**Quoted passage:**
= = = = =
You are viewing a plain text version of this content. The canonical link for it is here.
Posted to dev@manifoldcf.apache.org by Michael Kelleher <mj...@gmail.com> on 2013/05/06 04:37:56 UTC
Web Connector
Hello,
I was not sure which to post to, although I think this group is the most
pertinent.
For the web connector, is there a document that defines what "data" is
sent to the output connector? I am wondering if in addition to the HTML
payload, if I wrote a custom connector would I have access to the:
Headers generated during the "current" page request, Cookies generated
during the "current"page request?
Thanks.
--mike
Re: Web Connector
Posted by Karl Wright <da...@gmail.com>.
Hi Mike,
The rule is that a repository connector can only include metadata that is
not likely to change as the result of the actual circumstances of the
crawl. Otherwise, incremental crawling is a fiction. Unfortunately,
cookies are exactly the kind of data that would change every time the
document is fetched.
Karl
On Sun, May 5, 2013 at 10:37 PM, Michael Kelleher <mj...@gmail.com>wrote:
> Hello,
>
> I was not sure which to post to, although I think this group is the most
> pertinent.
>
> For the web connector, is there a document that defines what "data" is
> sent to the output connector? I am wondering if in addition to the HTML
> payload, if I wrote a custom connector would I have access to the: Headers
> generated during the "current" page request, Cookies generated during the
> "current"page request?
>
> Thanks.
>
> --mike
>
= = = = =
**Information provided:**
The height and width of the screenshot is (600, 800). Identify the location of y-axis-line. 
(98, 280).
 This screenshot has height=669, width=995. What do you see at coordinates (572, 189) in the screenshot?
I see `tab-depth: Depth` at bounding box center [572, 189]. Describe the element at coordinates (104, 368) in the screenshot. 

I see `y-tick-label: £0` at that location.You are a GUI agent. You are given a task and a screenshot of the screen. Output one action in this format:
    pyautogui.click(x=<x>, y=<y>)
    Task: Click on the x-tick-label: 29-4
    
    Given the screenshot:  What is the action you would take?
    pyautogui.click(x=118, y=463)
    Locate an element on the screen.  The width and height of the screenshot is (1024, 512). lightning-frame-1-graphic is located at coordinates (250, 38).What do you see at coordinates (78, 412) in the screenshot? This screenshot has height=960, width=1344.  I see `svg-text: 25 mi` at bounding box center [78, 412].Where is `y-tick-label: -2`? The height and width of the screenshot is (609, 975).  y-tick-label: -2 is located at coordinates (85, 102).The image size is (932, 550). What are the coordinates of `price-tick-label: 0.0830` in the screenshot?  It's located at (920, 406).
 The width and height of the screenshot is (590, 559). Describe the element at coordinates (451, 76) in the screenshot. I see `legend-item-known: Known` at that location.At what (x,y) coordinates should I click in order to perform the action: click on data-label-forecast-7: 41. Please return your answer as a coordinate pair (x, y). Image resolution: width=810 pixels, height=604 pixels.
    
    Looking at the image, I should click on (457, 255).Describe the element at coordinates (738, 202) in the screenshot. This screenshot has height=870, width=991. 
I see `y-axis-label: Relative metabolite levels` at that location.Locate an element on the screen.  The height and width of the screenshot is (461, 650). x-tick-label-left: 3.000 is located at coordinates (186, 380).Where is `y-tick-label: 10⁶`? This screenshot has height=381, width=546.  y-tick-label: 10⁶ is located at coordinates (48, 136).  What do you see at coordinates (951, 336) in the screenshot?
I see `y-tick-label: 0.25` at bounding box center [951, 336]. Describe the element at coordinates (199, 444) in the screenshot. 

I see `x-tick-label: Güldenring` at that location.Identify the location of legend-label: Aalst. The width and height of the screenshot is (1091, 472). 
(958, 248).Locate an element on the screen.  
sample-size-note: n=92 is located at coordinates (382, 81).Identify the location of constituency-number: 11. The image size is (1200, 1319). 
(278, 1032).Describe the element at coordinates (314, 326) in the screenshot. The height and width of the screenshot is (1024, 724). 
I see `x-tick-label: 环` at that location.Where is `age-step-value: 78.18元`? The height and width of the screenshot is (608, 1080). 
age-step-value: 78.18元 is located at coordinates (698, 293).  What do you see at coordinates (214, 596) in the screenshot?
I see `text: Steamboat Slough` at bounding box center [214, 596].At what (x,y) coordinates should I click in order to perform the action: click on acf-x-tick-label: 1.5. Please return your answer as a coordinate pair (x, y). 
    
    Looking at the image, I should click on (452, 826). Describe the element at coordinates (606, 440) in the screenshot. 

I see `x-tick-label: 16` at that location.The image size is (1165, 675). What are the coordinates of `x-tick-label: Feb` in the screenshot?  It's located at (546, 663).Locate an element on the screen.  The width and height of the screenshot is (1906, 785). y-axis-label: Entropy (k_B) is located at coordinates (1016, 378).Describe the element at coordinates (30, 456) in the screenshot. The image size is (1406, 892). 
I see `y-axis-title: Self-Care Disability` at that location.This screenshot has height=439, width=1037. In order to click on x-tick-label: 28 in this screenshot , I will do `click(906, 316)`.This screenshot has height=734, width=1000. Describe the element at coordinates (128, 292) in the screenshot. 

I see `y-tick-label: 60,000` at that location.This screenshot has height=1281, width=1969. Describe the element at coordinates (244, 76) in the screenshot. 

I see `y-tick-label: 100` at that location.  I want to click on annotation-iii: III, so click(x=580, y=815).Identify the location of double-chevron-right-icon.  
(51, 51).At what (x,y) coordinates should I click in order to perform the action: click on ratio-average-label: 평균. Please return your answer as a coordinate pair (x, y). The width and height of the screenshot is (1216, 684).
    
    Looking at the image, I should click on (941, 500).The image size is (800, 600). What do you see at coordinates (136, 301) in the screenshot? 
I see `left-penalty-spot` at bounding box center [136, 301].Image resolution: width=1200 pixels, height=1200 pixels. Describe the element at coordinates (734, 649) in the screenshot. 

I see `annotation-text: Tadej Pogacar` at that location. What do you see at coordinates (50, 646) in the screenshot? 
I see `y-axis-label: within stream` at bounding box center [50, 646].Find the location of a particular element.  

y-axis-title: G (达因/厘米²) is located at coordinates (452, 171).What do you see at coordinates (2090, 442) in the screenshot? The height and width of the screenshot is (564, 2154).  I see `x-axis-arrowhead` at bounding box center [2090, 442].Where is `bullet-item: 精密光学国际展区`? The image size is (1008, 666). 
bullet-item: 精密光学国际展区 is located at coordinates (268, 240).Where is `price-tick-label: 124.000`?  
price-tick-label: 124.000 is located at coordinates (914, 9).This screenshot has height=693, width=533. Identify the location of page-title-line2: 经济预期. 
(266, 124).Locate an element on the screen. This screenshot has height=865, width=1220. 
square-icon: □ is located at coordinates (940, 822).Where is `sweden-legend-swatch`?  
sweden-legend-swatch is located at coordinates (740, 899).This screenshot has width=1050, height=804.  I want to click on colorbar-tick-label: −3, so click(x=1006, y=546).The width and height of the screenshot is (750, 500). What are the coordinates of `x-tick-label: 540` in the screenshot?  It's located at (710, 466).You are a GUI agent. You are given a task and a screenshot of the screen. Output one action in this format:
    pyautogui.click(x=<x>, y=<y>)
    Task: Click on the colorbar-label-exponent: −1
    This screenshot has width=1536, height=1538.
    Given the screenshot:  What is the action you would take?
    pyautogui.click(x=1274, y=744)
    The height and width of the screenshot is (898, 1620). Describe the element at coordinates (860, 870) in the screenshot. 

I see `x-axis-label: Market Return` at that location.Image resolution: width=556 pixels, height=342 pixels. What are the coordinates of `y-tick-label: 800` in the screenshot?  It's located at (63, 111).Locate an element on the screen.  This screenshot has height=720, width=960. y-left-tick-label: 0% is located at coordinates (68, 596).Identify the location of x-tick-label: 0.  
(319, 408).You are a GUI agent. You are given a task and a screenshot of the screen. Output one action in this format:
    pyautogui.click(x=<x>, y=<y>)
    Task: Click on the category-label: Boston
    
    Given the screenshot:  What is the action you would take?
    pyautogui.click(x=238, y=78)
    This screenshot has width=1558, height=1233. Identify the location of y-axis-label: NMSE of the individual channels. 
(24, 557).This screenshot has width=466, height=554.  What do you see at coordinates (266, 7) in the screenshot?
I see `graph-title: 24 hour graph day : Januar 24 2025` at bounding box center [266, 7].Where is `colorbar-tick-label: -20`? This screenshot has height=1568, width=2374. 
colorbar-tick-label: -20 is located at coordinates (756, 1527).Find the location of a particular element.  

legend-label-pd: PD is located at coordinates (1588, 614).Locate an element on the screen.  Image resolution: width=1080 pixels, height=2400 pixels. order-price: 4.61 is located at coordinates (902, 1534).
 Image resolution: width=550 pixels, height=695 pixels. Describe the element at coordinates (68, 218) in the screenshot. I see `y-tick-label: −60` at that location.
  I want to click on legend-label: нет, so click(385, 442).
= = = = =
**Questions to answer:**
(A) Decide whether each statement agrees with the web connector thread, answering yes or no and quoting the words of the thread that settle it. (i) The reply says cookies would change every time the document is fetched. (ii) The first message was posted to a user mailing list. (iii) The reply says a repository connector may include any metadata gathered during the crawl.
(B) Return the stretch of the web connector thread from "Posted to dev@manifoldcf.apache.org" through "Karl Wright <da...@gmail.com>.", copied character for character.

**Expected outputs:**
(A)
(i) Yes: "cookies are exactly the kind of data that would change every time the document is fetched"
(ii) No: "Posted to dev@manifoldcf.apache.org"
(iii) No: "a repository connector can only include metadata that is not likely to change as the result of the actual circumstances of the crawl"

(B)
Posted to dev@manifoldcf.apache.org by Michael Kelleher <mj...@gmail.com> on 2013/05/06 04:37:56 UTC
Web Connector
Hello,
I was not sure which to post to, although I think this group is the most
pertinent.
For the web connector, is there a document that defines what "data" is
sent to the output connector? I am wondering if in addition to the HTML
payload, if I wrote a custom connector would I have access to the:
Headers generated during the "current" page request, Cookies generated
during the "current"page request?
Thanks.
--mike
Re: Web Connector
Posted by Karl Wright <da...@gmail.com>.